## What the task asks
Every line that contains the word "will" should be copied from the records below.

--- START ---

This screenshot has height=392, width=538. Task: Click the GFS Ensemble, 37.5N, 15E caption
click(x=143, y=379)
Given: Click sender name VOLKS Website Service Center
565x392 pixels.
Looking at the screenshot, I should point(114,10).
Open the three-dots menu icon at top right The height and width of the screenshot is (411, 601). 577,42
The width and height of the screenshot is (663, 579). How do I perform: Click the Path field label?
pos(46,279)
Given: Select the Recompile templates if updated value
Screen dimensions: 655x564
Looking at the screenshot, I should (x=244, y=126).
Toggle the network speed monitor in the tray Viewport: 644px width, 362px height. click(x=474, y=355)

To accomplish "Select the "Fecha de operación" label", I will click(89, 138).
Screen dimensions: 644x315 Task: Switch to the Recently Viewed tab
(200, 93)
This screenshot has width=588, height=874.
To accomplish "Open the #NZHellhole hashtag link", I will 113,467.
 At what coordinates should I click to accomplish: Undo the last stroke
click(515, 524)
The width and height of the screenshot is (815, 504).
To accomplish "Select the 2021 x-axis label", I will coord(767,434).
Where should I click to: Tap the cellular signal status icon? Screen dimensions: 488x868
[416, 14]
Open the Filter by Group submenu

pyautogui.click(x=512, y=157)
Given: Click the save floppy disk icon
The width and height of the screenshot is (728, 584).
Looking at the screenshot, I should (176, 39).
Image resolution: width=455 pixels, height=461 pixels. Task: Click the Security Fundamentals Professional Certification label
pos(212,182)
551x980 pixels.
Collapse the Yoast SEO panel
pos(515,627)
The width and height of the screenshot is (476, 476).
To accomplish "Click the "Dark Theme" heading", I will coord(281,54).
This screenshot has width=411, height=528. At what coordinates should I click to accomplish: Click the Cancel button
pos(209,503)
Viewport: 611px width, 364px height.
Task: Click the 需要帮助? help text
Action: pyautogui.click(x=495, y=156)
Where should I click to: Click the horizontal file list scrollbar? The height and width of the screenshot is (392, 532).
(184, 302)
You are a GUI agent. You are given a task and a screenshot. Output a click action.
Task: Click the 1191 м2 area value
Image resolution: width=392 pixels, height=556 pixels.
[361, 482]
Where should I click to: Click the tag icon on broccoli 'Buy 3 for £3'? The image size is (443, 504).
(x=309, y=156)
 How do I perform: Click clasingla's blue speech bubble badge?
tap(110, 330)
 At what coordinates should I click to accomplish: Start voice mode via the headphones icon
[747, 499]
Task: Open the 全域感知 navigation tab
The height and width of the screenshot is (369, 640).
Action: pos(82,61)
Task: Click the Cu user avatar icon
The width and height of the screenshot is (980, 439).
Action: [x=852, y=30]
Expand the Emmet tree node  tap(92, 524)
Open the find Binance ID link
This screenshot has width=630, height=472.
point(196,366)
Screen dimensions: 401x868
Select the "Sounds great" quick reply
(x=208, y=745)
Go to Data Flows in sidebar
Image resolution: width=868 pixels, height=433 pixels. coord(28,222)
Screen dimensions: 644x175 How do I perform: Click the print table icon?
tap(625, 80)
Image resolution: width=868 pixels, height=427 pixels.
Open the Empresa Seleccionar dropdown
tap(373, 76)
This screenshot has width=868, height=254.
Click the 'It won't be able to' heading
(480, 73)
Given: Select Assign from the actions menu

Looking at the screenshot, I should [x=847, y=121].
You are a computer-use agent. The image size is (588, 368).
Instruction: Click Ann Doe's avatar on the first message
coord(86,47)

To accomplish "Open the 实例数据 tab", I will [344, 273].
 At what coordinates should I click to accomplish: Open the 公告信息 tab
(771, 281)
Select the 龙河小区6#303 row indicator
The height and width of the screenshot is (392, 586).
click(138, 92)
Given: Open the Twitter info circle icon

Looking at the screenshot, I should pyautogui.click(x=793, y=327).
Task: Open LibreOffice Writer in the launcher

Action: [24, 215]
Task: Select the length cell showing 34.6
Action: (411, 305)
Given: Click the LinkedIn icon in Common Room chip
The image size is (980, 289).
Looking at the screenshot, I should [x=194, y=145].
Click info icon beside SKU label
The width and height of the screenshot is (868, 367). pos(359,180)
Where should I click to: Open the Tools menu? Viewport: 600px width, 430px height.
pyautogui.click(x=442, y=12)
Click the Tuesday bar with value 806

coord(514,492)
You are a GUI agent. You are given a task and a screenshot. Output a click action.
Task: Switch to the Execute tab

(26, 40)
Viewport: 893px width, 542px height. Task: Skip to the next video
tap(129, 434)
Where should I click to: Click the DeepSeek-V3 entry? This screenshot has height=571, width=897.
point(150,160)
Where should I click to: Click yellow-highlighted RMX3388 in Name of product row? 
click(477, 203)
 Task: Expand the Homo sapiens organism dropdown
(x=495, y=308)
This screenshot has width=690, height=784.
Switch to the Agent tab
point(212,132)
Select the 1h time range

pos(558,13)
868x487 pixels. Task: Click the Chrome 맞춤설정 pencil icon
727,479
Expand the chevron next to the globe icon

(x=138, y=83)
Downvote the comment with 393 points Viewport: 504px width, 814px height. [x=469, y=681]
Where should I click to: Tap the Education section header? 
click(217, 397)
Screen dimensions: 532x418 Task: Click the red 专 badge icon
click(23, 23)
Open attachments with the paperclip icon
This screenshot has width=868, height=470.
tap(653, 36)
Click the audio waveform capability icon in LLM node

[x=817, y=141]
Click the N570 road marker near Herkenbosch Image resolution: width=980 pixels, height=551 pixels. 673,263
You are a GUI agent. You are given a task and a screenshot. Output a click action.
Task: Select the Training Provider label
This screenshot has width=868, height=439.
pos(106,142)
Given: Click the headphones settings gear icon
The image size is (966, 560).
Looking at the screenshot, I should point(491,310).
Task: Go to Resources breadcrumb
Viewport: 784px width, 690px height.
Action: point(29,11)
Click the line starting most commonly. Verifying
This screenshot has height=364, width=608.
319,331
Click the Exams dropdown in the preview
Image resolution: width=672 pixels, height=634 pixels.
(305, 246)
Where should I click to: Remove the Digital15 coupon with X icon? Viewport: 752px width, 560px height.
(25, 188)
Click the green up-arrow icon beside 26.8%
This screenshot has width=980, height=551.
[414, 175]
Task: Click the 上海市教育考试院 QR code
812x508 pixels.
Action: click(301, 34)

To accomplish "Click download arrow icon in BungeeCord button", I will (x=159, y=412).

--- END ---

## Result of the exercise
To accomplish "Select the "Fecha de operación" label", I will click(89, 138).
To accomplish "Open the #NZHellhole hashtag link", I will 113,467.
To accomplish "Select the 2021 x-axis label", I will coord(767,434).
To accomplish "Click the "Dark Theme" heading", I will coord(281,54).
To accomplish "Open the 实例数据 tab", I will [344, 273].
To accomplish "Click download arrow icon in BungeeCord button", I will (x=159, y=412).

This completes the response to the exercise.